Jacobs e Tamberi, il miracolo non arriva. Nel day 2 dei mondiali Scotti è record italiano dei 400

Nessun miracolo dagli eroi di Tokyo, quelli che il primo agosto 2021 avevano fermato l’Italia nel quarto d’ora più bello della storia dello sport italiano ai Giochi Olimpici. Come previsto, Marcell Jacobs e Gianmarco Tamberi sono fuori anni luce dal gioco delle medaglie, ironia del destino ancora nello stesso giorno stavolta decisamente più buio.

Jacobs va out nelle semifinali dei 100 metri (poi vinti da Oblique Seville in 9″77 davanti al connazionale Thompson e a Noah Lyles) finendo 6° in 10″16, personale stagionale ed è tutto dire. Il secondo si presenta con una vistosa fasciatura alla coscia sinistra, non supera 2,21 e abbandona mestamente la scena.

Marcell Jacobs ai mondiali di Tokyo.


Entrambi pagano il conto a una stagione tutta in salita. L’età avanza, gli acciacchi si fanno sentire. troppo frequenti quelli di Jacobs, che prima di questi mondiali era riuscito a presentarsi solo una volta sui blocchi, addirittura nel mese di giugno a Turku, e che a caldo, sconsolato, ha addirittura parlato di ritiro (ma ci sarà per la 4×100?).

Discorso diverso per Tamberi, che ha fissato come obiettivo principale quello dei Giochi di Los Angeles 2028 e ha passato i mesi a tenere a bada un ginocchio malconcio prima di iniziare una rincorsa a questa gara iridata che, come sappiamo, non ha mai dato segnali incoraggianti.


E allora, in una giornata priva di medaglie, un bagliore di luce arriva dai 400 metri maschili, dove Edoardo Scotti, alla migliore stagione in carriera, per assicurarsi il passaggio del turno è costretto a disintegrare il primato italiano: da 44″74, condiviso con un Luca Sito anche oggi in palese ritardo di forma, a 44″45

Gli altri azzurri: top e flop

Vanno avanti in modo brillante le ostacoliste Giada Carmassi ed Elena Carraro, abbondantemente sotto i 13″ in batteria, e Matteo Sioli (2,25), l’unico superstite dei quattro azzurri in gioco nell’alto: decisamente sottotono Matteo Lando e Stefano Sottile (fermi a 2,16), quest’ultimo arrivato in Giappone malconcio.

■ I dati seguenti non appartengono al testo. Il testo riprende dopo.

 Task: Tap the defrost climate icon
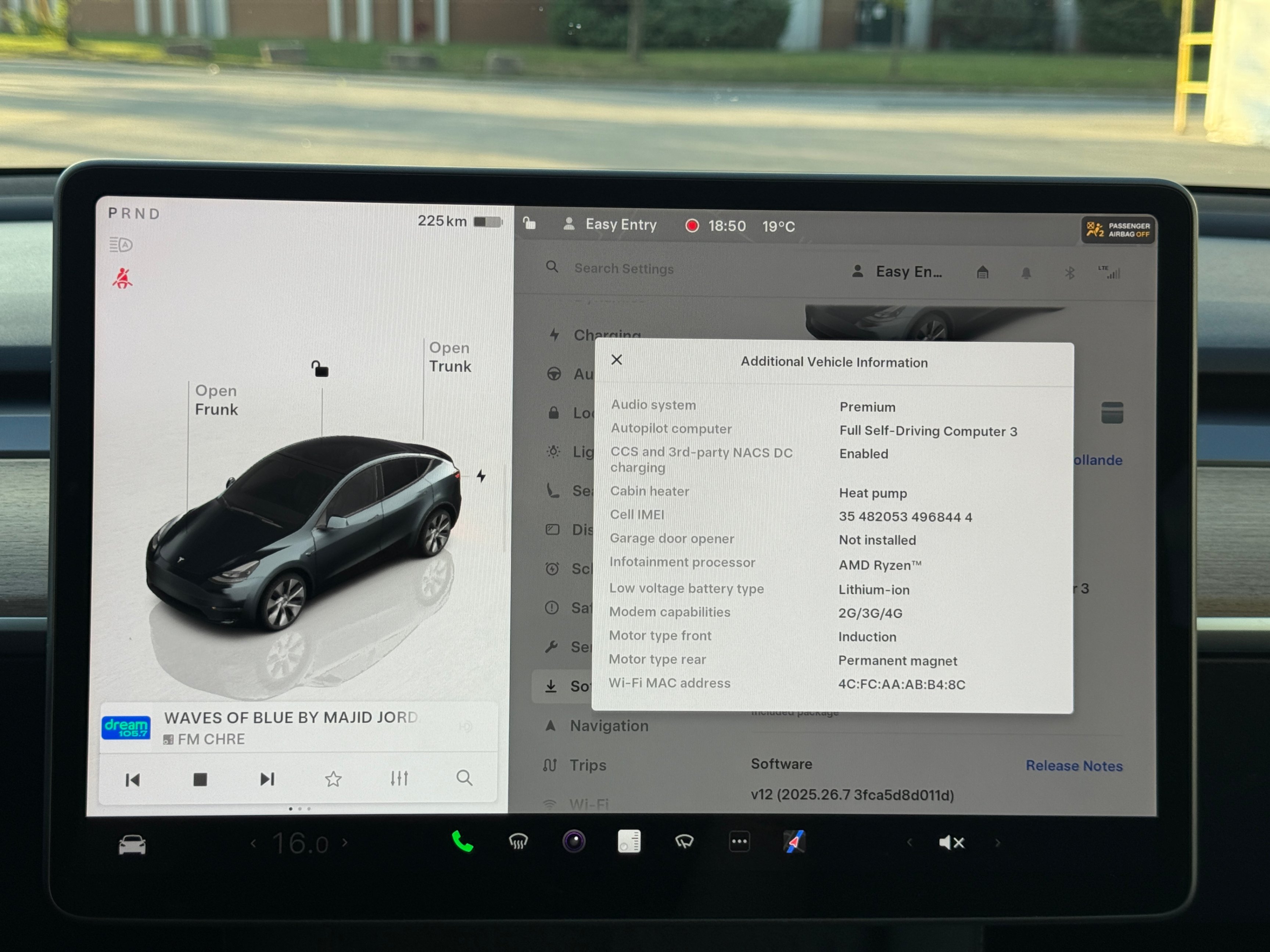click(518, 842)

Rivedremo in finale Sara Fantini nel martello, così come Federico Riva e Pietro Arese in semifinale nei 1500 (non Joao Bussotti) mentre nelle semifinali femminili escono di scena Gaia Sabbatini e Marta Zenoni. Grande beffa per quest’ultima, che sul campo si era guadagnata l’accesso in finale con una grinta fuori dal comune ma che è poi stata squalificata per qualche spinta di troppo.

Nei 100 femminili Zaynab Dosso ha fatto un grande passo indietro rispetto alla batteria uscendo di scena con un sesto posto e il crono di 11″22. Due ore più tardi, l’oro è dell’americana Melissa Jefferson, con il quarto tempo di sempre sul rettilineo: 10″61, nulla da fare per la campionessa olimpica Alfred, addirittura terza alle spalle anche dell’emergente giamaicana Tia Clayton (10″76). Finale bellissima, con tutte le migliori (fuori dal podio Jackson e Richardson, quarta e quinta) e l’addio alle competizioni della 38enne leggenda Fraser-Pryce, sesta.

Quattrocento amari per Anna Polinari, prima delle escluse con 51″55, e Alice Mangione, 51″70. per entrambe non era semplice performare dopo i due turni della 4×400 mista di ieri.


La seconda giornata si era aperta con la Maratona femminile e il 20° posto dell’unica italiana al via, Rebecca Lonedo. Oro alla keniana Peres Jepchirchir in 2h24’43” abile a bruciare allo sprint l’altra favorita Tigst Assefa. Bronzo a sorpresa per l’uruguaiana Julia Paternain.

Gli altri ori di giornata a Tara Davis (lungo), Valarie Allman (disco) e Jimmy Gressier, protagonista di una volata mozzafiato nei 10.000 metri in cui ha rimontato l’etiope Yomif Kejelcha. Sul terzo gradino del podio né Kenya né gli altri favoriti etiopi, bensì ancora Europa con lo svedese Almgren.